### Document
══════════════════════════════
Of course the CT-ESP can be quickly and easily retrieved, and it doesn’t require a WO rig – after all, that’s the main attraction! Bear in mind that if space is an issue (e.g. offshore), in order to gain access to rig-up over the Wellhead for whatever activities are to be conducted, you’ll need to move the ESP assembly away from the Wellhead area and, depending on the intervention planned, possibly also the Injector Head, Jacking Frame (access platform), CT Reel, etc.
Well deviation is generally not an issue provided the Coil can reach the target depth. Indeed, CT-ESPs have been operated successfully in horizontal wells[1]. For deployment they are subject to similar bending restrictions (dogleg severity) as conventional ESPs, and must also be set in a tangent section.
The additional operational complexity compared to other systems (especially conventional ESPs) means that careful planning is required; even Operators already familiar with ESPs may be faced with more internal interfaces, e.g. the (ESP) planning department, the WO Team, Well Services and Production Departments may all have separate reporting structures.
So, are CT-ESPs worth Considering?
══════════════════════════════
### Supplied material
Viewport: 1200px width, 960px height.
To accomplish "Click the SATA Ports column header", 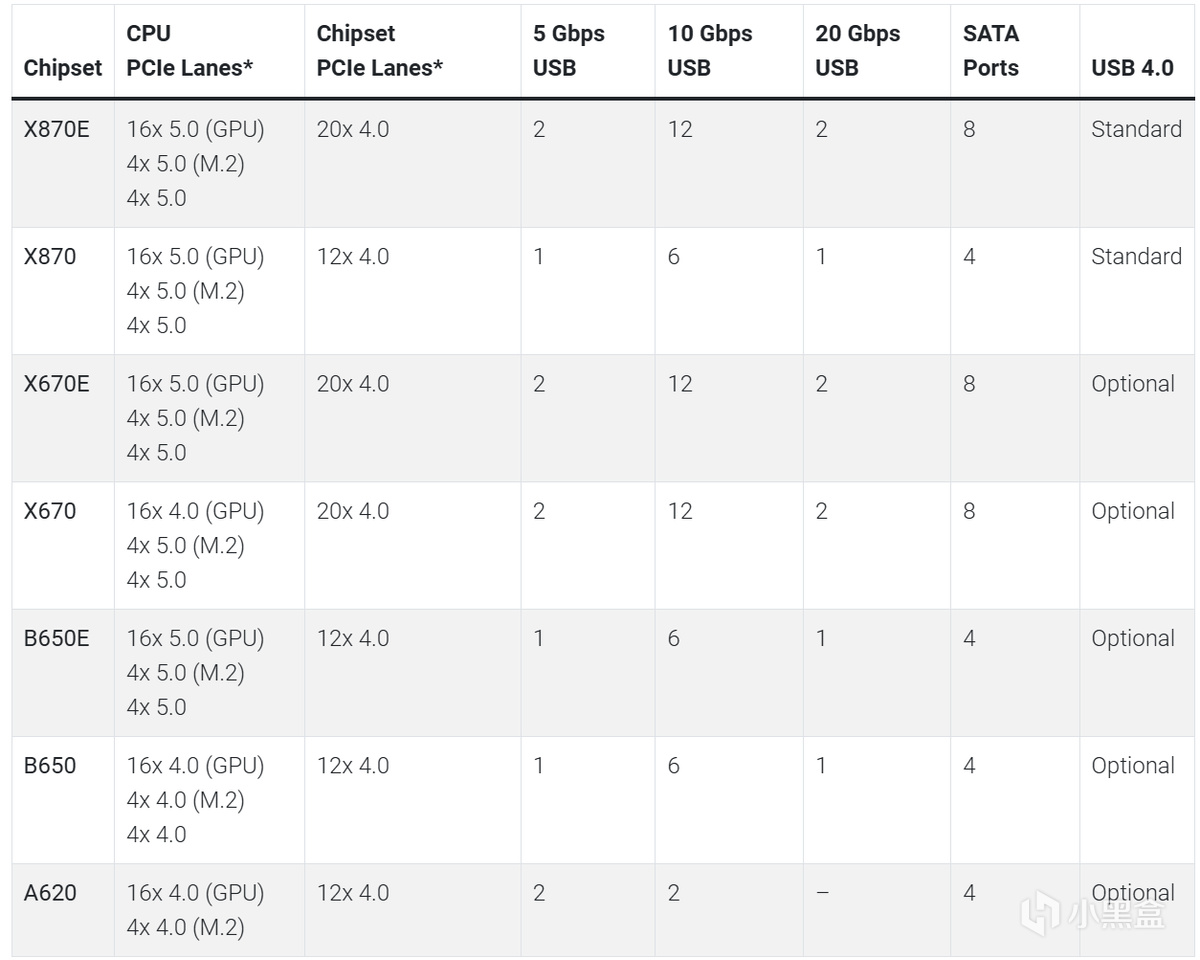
══════════════════════════════
### Exercise instructions
According to the text on CT-ESPs, in what kind of well section must a CT-ESP be set for deployment?

### Reply to the exercise
A tangent section.